**RECORD SET:**
^^^^^^^^^^^^^^^^

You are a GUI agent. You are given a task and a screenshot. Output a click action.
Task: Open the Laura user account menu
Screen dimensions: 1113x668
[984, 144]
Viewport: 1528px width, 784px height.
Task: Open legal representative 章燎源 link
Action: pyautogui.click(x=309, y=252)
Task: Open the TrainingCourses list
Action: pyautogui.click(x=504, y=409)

^^^^^^^^^^^^^^^^

**TASK DIRECTIONS:** Only exact copies of the lines from the one containing "Task: Open the Laura user account menu" to the end of the records belong in the answer.

**SOLUTION TO THIS TASK:**
Task: Open the Laura user account menu
Screen dimensions: 1113x668
[984, 144]
Viewport: 1528px width, 784px height.
Task: Open legal representative 章燎源 link
Action: pyautogui.click(x=309, y=252)
Task: Open the TrainingCourses list
Action: pyautogui.click(x=504, y=409)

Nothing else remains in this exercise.